====== DOCUMENT
The Canon EOS 4000D | Rebel T100 review

The Canon EOS 4000D is the entry point camera for canons DSLR camera range, and they have made it as cheap and as small and as light as they possibly can. That does mean that they have cut a few corners, but they are largely cosmetic, and aren’t really that important. The main workings of the camera are very good and they produce really good video and stills.

The Canon EOS 4000D produces an 18 megapixel image.18 megapixels is a reasonable size, slightly smaller than the next camera up from this, which is the 2000D and produces a 24 megapixel file.

This means the Rebel T100 can produce a 50 megabyte file, which is big enough for pretty much any type of usage. You can use that certainly on websites on your social media, and you can certainly print them in magazines and newspapers.

The sensor, which produces the 18 megapixel file, also produces really good video. It produces Full HD, which is 1080p, and it will produce standard HD, which is 720p. In both cases, the video is very smooth and the color reproduction is very good.

The is a crop frame or APS-C camera. This does have some affect on the images it produces, but it really doesn’t make much difference. And with the file sizes that you have these days, it makes even less difference. There is one advantage that we have with Canon crop frame cameras, which is that you can use the crop frame lenses and full frame lenses on this camera.
============
====== GIVEN INFORMATION
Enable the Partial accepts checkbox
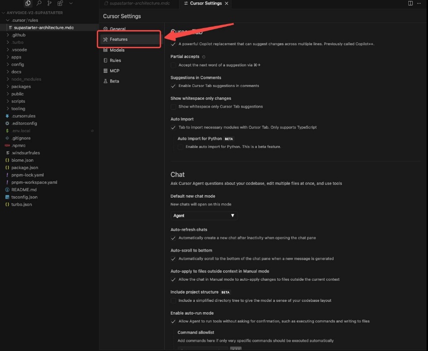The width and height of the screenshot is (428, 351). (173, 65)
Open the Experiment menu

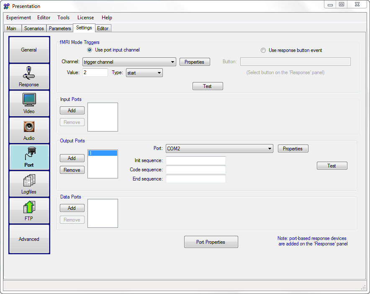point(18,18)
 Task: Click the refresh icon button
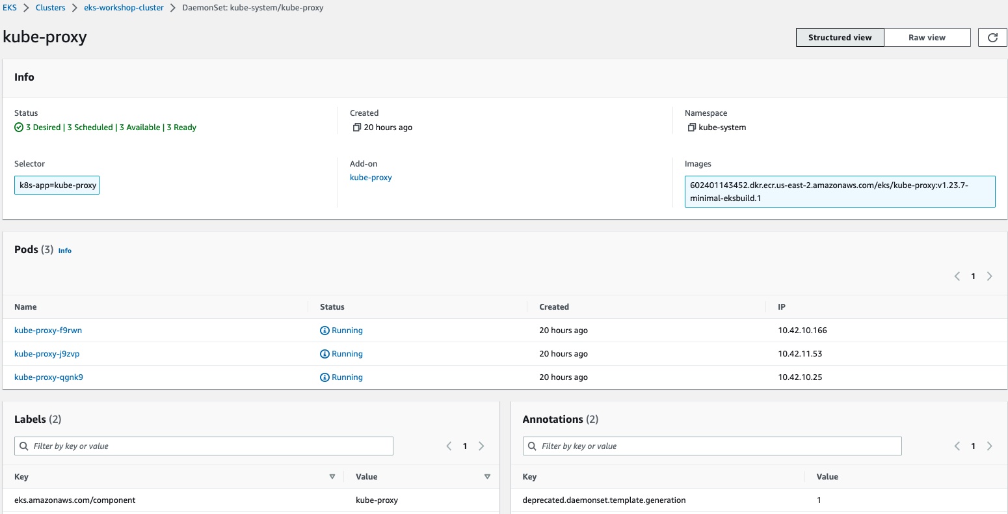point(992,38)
============
====== GIVEN INFORMATION
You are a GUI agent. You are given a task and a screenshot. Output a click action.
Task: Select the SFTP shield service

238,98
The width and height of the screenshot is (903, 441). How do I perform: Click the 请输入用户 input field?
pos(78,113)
============
TASKS —
a) Return the part of the Canon EOS 4000D review starting with "The Canon EOS 4000D produces" and going on through "magazines and newspapers.", copied exactly.
b) Retype the rows starting with the line with "The width and height of the screenshot is (903, 441)." and going on through the line with "pos(78,113)", word for word, and nothing else.

RESULTS IN ORDER —
a)
The Canon EOS 4000D produces an 18 megapixel image.18 megapixels is a reasonable size, slightly smaller than the next camera up from this, which is the 2000D and produces a 24 megapixel file.

This means the Rebel T100 can produce a 50 megabyte file, which is big enough for pretty much any type of usage. You can use that certainly on websites on your social media, and you can certainly print them in magazines and newspapers.

b)
The width and height of the screenshot is (903, 441). How do I perform: Click the 请输入用户 input field?
pos(78,113)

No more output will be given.